I scrubbed the toilet, and when I realized the stain that was there long before I arrived, was going to take more time than I had available, I sighed and headed off to school for the day.
When I came home that afternoon, my landlady stopped me.
“Neo! Have you ever seen a clean house? I asked you to clean, and your house, it was not clean! I was so embarrassed to have the plumber over. I told you he was coming! I asked you to clean the bathroom, and it wasn’t clean.”
“I am sorry mma, I did the best I could in the time I had.”
“Neo. Come here.” She brought me into her house, to her bathroom.
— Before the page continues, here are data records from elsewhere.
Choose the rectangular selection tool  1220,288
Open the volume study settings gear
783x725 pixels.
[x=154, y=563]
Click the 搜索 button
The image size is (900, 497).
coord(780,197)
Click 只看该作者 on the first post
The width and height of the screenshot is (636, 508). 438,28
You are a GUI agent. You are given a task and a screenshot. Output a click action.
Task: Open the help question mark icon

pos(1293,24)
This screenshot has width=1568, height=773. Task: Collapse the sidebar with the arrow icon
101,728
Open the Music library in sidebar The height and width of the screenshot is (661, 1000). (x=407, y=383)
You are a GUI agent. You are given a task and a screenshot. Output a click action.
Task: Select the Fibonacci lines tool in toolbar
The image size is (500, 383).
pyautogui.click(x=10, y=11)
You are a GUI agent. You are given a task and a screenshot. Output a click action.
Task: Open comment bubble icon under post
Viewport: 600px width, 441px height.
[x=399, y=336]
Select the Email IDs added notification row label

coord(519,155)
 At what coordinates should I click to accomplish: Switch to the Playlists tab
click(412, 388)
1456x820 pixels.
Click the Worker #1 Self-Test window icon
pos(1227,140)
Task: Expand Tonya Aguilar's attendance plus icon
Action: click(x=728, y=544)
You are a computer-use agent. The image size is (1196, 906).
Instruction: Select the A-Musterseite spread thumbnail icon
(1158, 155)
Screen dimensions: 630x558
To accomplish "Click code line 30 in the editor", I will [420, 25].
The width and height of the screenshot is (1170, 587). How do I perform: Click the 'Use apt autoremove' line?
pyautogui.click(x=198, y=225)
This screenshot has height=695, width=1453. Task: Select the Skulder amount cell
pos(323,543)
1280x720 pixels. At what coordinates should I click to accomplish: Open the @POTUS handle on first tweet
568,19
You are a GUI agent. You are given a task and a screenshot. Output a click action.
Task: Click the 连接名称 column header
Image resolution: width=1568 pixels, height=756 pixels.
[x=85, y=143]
She pulled out a scrubber and got on her knees. “This is how you clean, Neo.”
Frustrated, that I hadn’t even had time to set my bag down, I nodded. There was nothing for me to do about it.
“I’ll do better,” I said. I just wanted to go back to my house. My safe space.
“Neo. You must clean that house! You see how I keep my house! I am too busy and it is clean. You must keep it clean or the Peace Corps will remove you from here. They will move you to a village without water, without toilets. Without electricity. Is that what you want? You have forty-eight hours to clean your house, or the Peace Corps will move you to the middle of nowhere with nothing and no one!”
The threat of eviction sparked an old fear I thought I’d long left behind. Those days when I had been homeless, and wasn’t sure where I would end up, how I would get to the next day, or where my next meal would come from. Suddenly I was blinded by the fear of the unknown, and being alone.
And so, I screamed back at her. “Okay! Okay! I’ll get it done! Leave me alone you bossy old hag!”
It was not my finest moment.
I finally made it into my house, and slammed the door, collapsing to the floor in a fit of tears. It was no longer a safe place, but a place that threatened my very livelihood.
It was particularly bad timing, this crying jag, because I promised a teacher I would meet her at the church in the middle of the village and take some photos for her. The church was in need of a roof. They had been building it for years, small donation after small donation at a time. The progress took so long that parts of the infrastructure were already coming apart, and it wasn’t close to being finished yet.
I could hear my landlady talking about me through my window, partly in English, partly in Setswana. “Why is Neo crying? What is there to cry over? Is she a child?”
Crying, publicly or at all is not common or acceptable in Botswana.
I grabbed my camera, and headed out down the red dirt road, tears still streaming down my face. My two favorite girls rushed up to the fence to get their high five hello, but all I could do through my tears was shake my head.
“Not today, bana.”
What would I do, I wondered. Where would I go? Surely, the Peace Corps wouldn’t remove me over a dirty house. Even if they did allow her to evict me, they surely wouldn’t make me switch villages over it, right?
As I passed the cow jail, the Kgotla, and then the little grocer, I tried to picture the worst case scenario. I would start over in a new village, perhaps one that another volunteer recently left, and try to finish out the next eighteen months there. I could do it. I would be alone, but I’ve been alone before. I could do it again. I didn’t spend ten years working to get enough experience to be accepted into the Peace Corps, just to give up when the house got too dirty.
A few teachers from the Primary school were at the church when I arrived. They saw my tears, and without any question, they wrapped their arms around me, and held me there. They gave me comfort, and they let me cry.
So I did.
These women, I realized were more than just teachers at the school. They were my friends. I wasn’t alone in my village and these women would be on my side in case of a fight. I wasn’t alone. It was one of those moments in life where you know nothing will ever be the same again. They saw me at my most vulnerable and accepted me with love and friendship, and in turn, my service became devoted to them and their school and their students. My safe space.